Hosting user uploaded files (photos, PDF, forum avatar images, etc.) opens a potential attack vector against your website. In this blog post I discuss about the common pitfalls with hosted user content and how to prevent using them as an attack vector. The blog post discusses this in Python programming language, Django web framework and Plone CMS, but the advices apply on all systems.
Table Of Content
I look the issues from the perspective of compromising user data and your server (shellcode); denial of service and other brute force attacks are not considered here. Also, web technologies which maps executable scripts to URLs, like PHP, are open for far more attack vectors which are not discussed here (prone to uploading server-side executable issues like this).
The issue list here is non-exhaustive. Please submit in the blog comments if I missed something.
1. Filename and path attacks
Letting user uploaded filenames through to the server file system from HTTP request is a subject to attack vectors both when storing the file and later when serving the file.
Do not disclose the server path where you are storing user uploaded files (full path disclose).
Do not save the user uploaded filenames on the file system as is. It’s ok to save this information separately to the database if you want to later hint the browser to save the download with the original name, as with the content-disposition header example below. Instead, use a running counter (database id), a random hex string or a hash as a name when writing the file. Counters are good, since one needs to avoid filename conflicts in any case. In Django, File Storage API takes care of filename conflicts and sanitizes the uploaded filenames, in Plone/Zope filenames are tied to the database transaction id (blobstorage).
Do not mix paths and filenames as a string operation e.g. by concatenating the upload folder path with the filename . The attacker then could use relative (..) and absolute (/) paths to overwrite any writeable file on your server.
If you cannot tie the filename to the database entry, you may want to normalize (munge) the filename before writing it to the disk. Also, non-ASCII filenames cause issues in intra-filesystem communications (backups, migrations, etc.).
Distribute user uploaded files in hashed folder structure. Do not store all the uploads in the same file system folder. Even with small amount of files (1000+) you may start overloading the file system. For example, Django web framework simply dumps all the files to the same folder by default. If possible, put all user specific content to a folder with username and then create hashes inside this folder.
2. Serving unsanitized documents
Downloading the user uploaded file from your server is the other side of the user content issues. Though it might not look like a potential attack vector first, due to history of HTML and HTTP, the backwards compatibility and how browsers handle downloads this is another can of worms.

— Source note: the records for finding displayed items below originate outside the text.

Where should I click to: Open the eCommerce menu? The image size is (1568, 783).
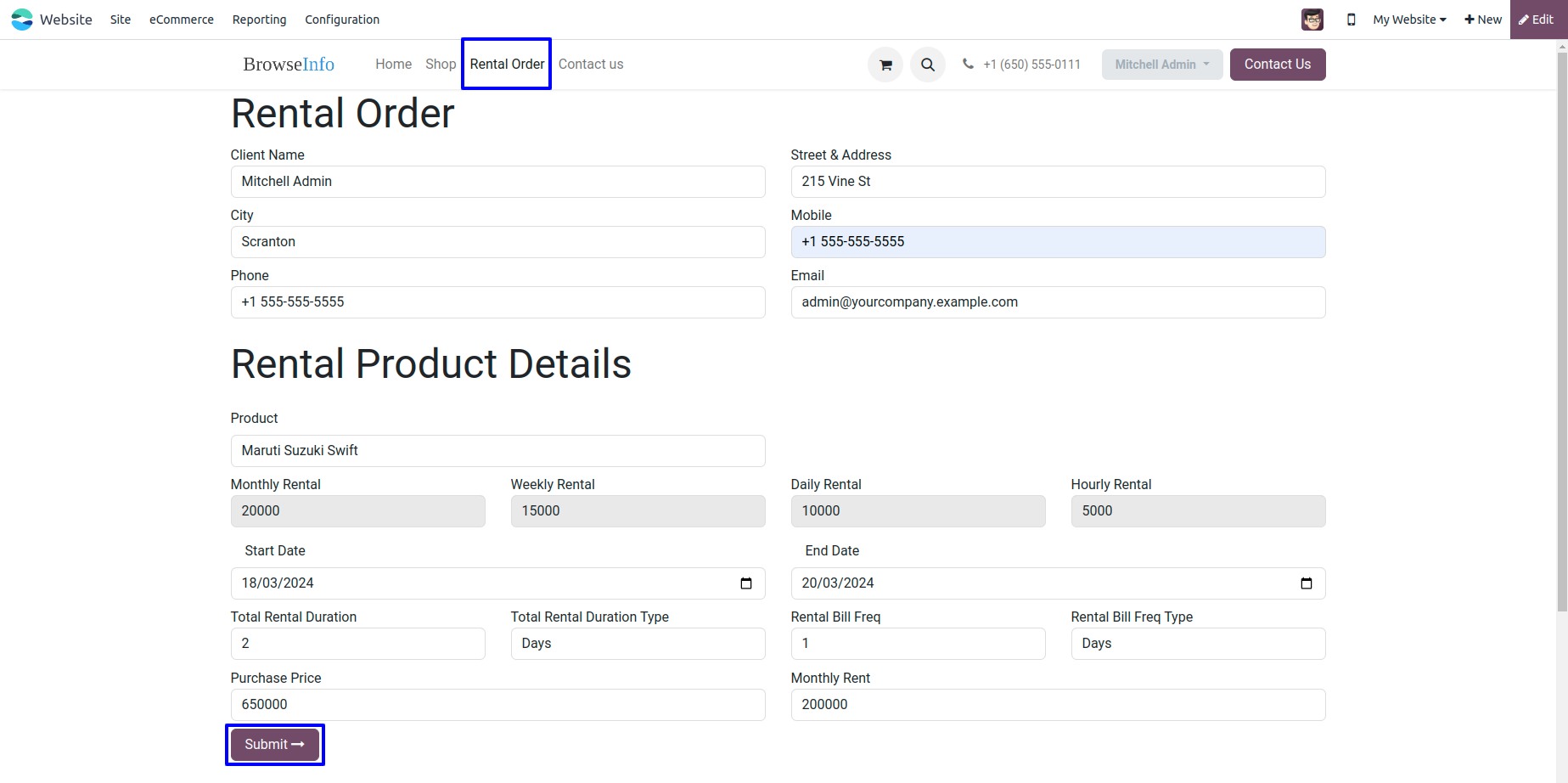(182, 20)
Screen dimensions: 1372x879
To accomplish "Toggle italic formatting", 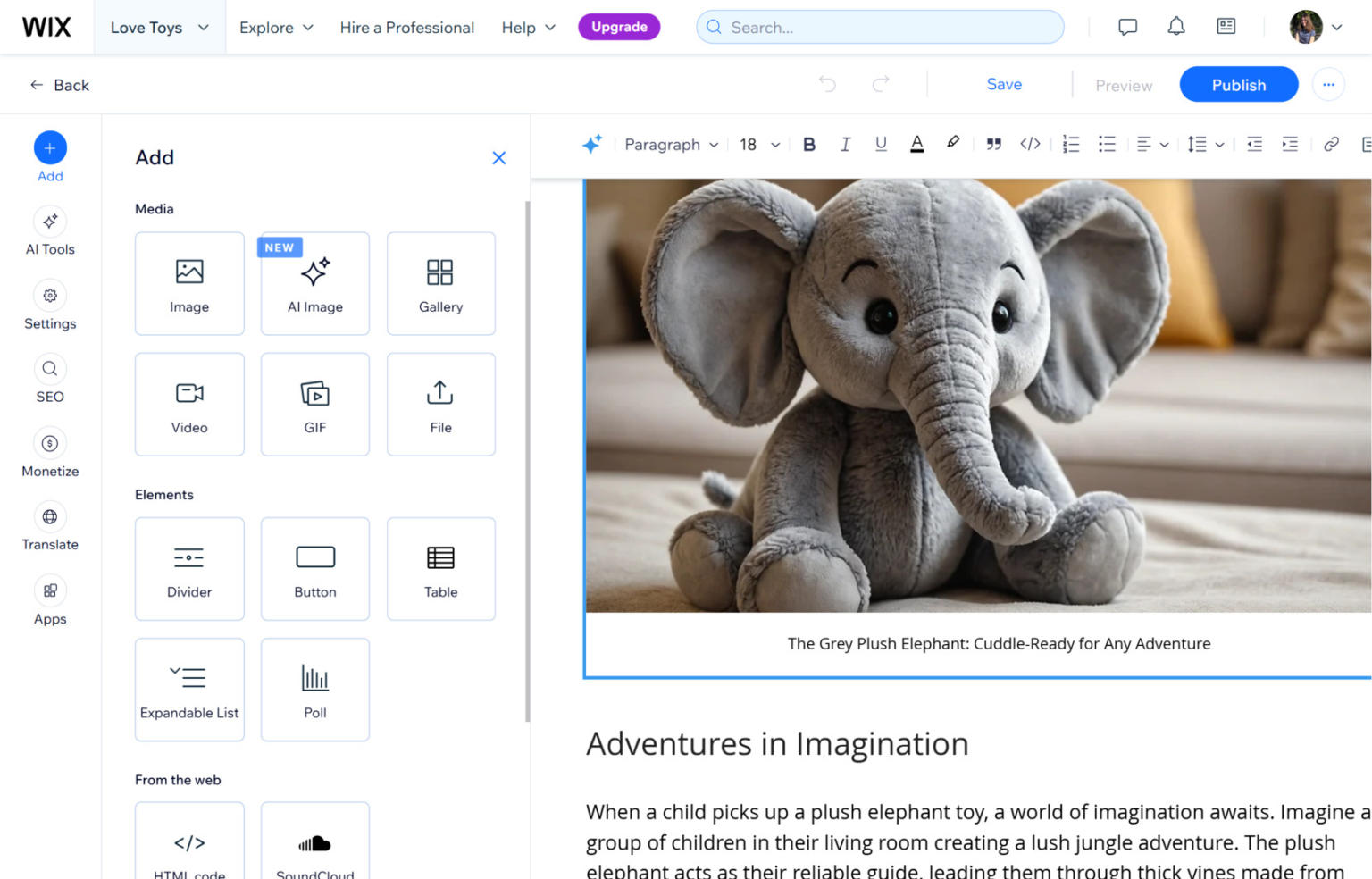I will click(x=845, y=144).
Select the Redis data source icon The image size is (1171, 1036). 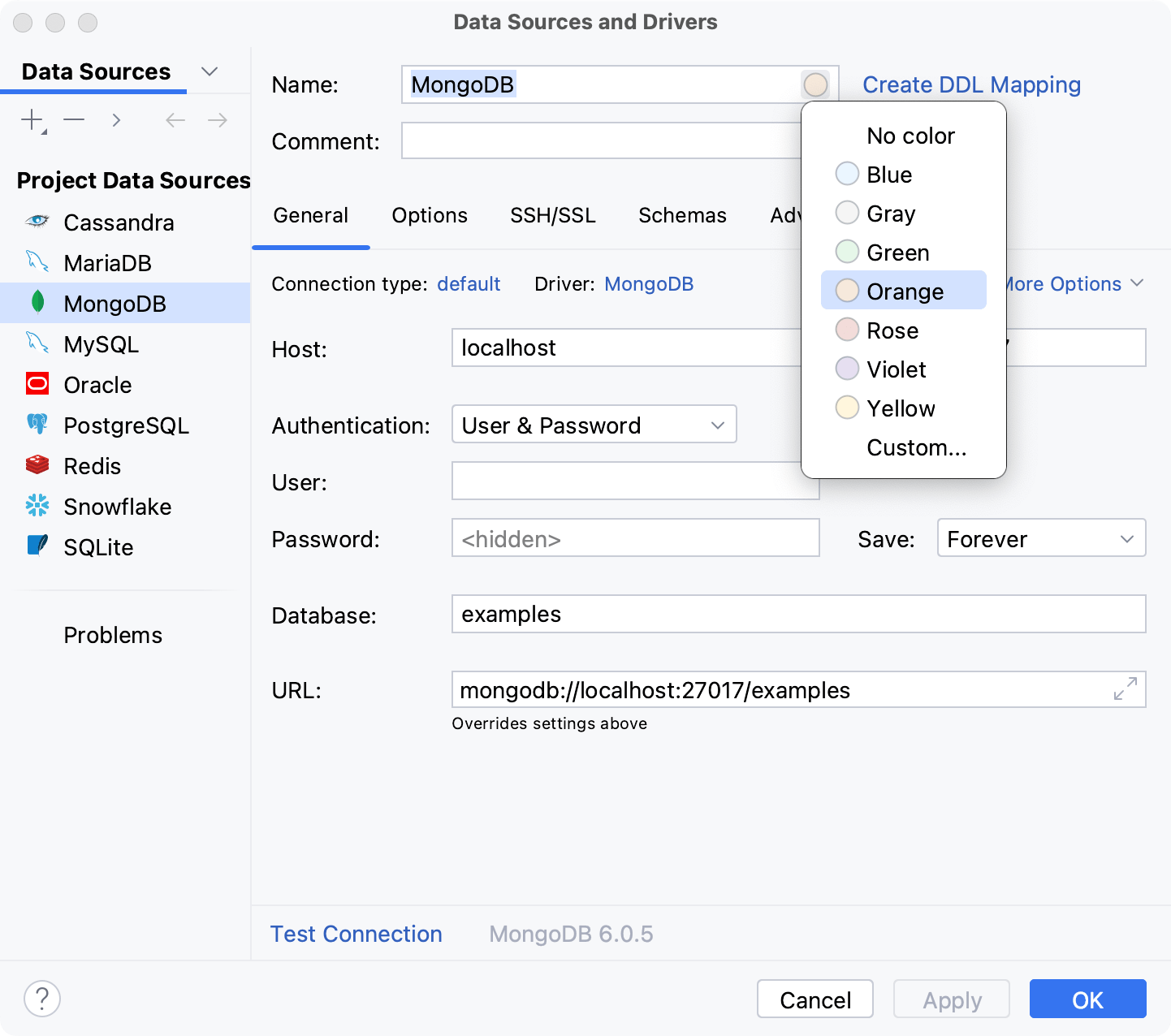(x=37, y=465)
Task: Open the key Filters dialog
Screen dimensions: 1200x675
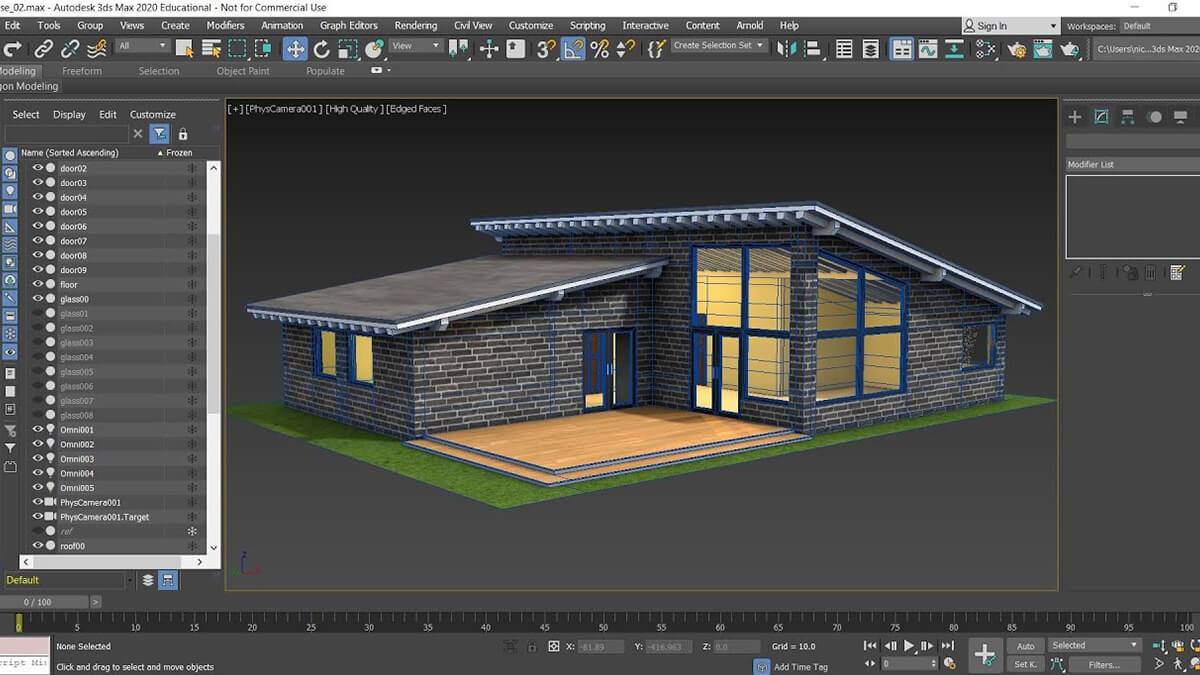Action: [1104, 663]
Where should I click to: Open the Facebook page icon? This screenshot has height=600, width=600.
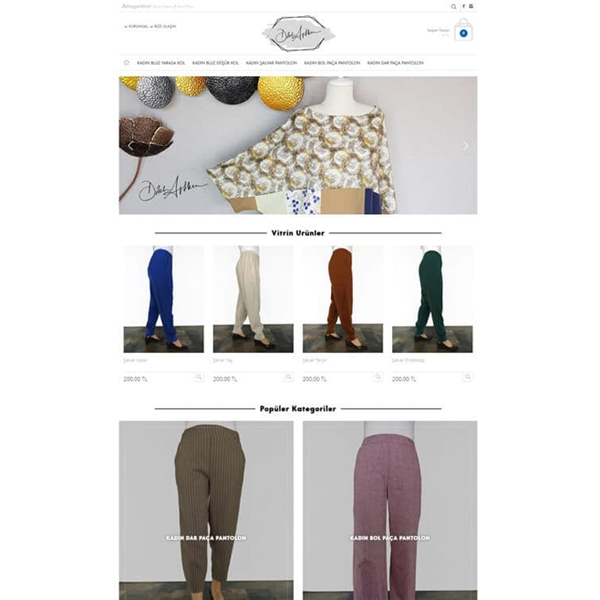pyautogui.click(x=464, y=6)
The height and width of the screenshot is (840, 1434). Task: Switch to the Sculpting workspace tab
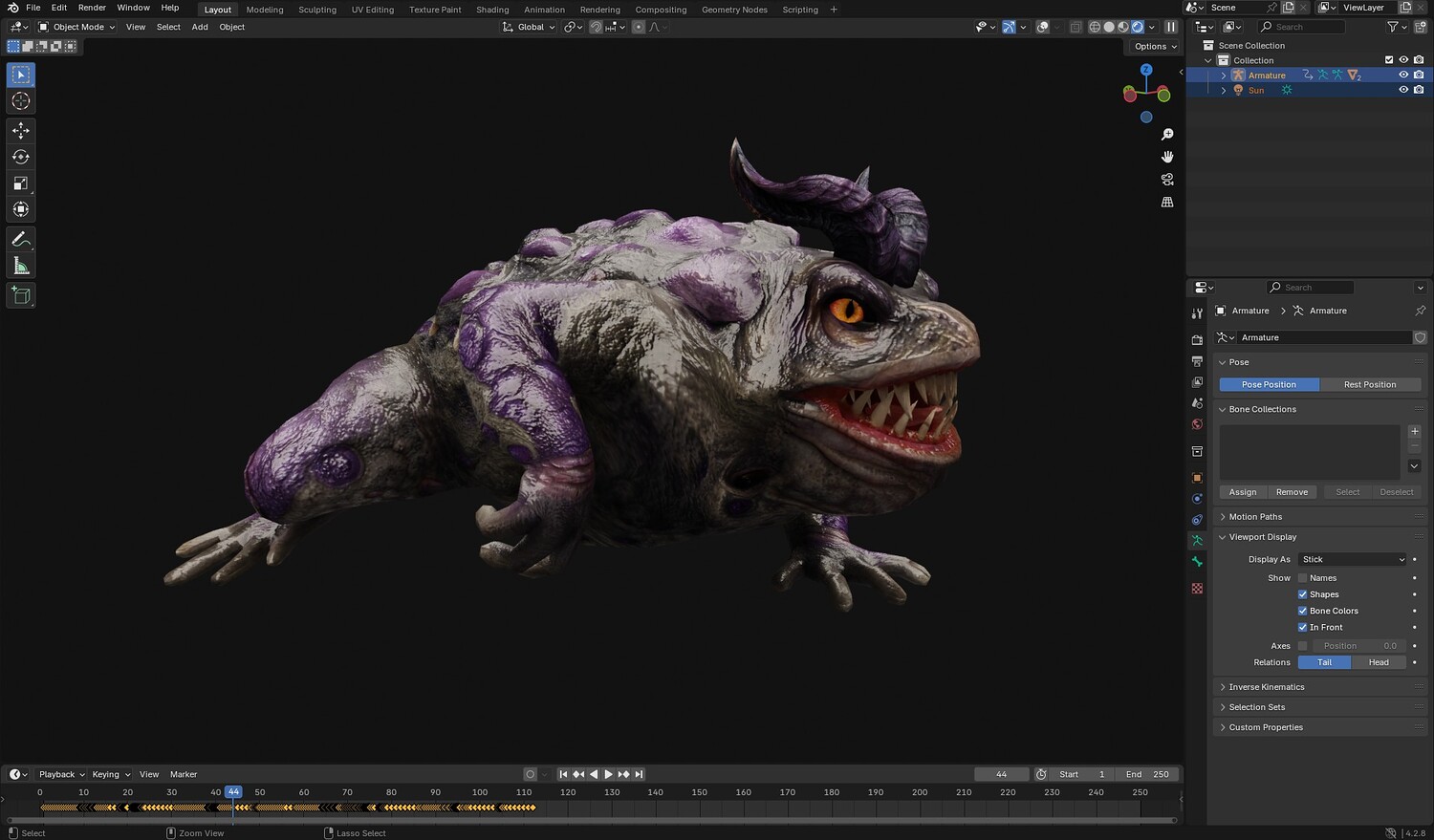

Never read files from the file system by user provided filename coming in a HTTP request. Always refer files by ids stored in the database. (Relative Path Travelsal attack, Directory Traversal in Django security guide).
When serving the file, do not put user supplied filenames to download URLs as it is potential XSS attack vector. Instead, use HTTP response Content-disposition header. Just make sure your web framework is not open to a HTTP response header injection exploitby using new lines in the filename.
3. Image uploads and content decode attacks
When you are processing user uploads on the server side, e.g. by resizing images, you are open to codec bugs. Most codecs are implemented by open source C libraries which have native bindings to your run-time environment (Python, Ruby, Node.js). When you are processing the user uploaded file, the code path jumps to a native library code which is open for traditional C exploits (buffer overflow).
To reduce the attack surface, you want to limit the number codecs used on your website and only enable the codecs which you really want to support. In the case images, usually these are JPEG, GIF and PNG. Even the most common codecs can be unsafe now and then (PNG vulnerability 2012). By default, the imaging libraries may have all file formats enabled and are not picky about what they process.
File extension blacklists or whitelists are useless. Native libraries usually operate by detecting the content type from the payload. Here is example of how Python imaging library (Pillow) detects the image format. This means that even if you are allowing file uploads with .PNG extension only, the user can potentially upload a renamed SVG file; SVG has much more complex codec increasing the attack surface against your service. In Python’s case you can use python-magic to detect the actual file payload and do your own file content validation in the form validation phase. Or alternative hack Pillow by dropping out file formats from PIL.Image.OPEN registry.
If you are processing very complex files with native codecs (video, PDF, .DOC, etc.) it might make sense to run the processor in an external process with limited UNIX privileges.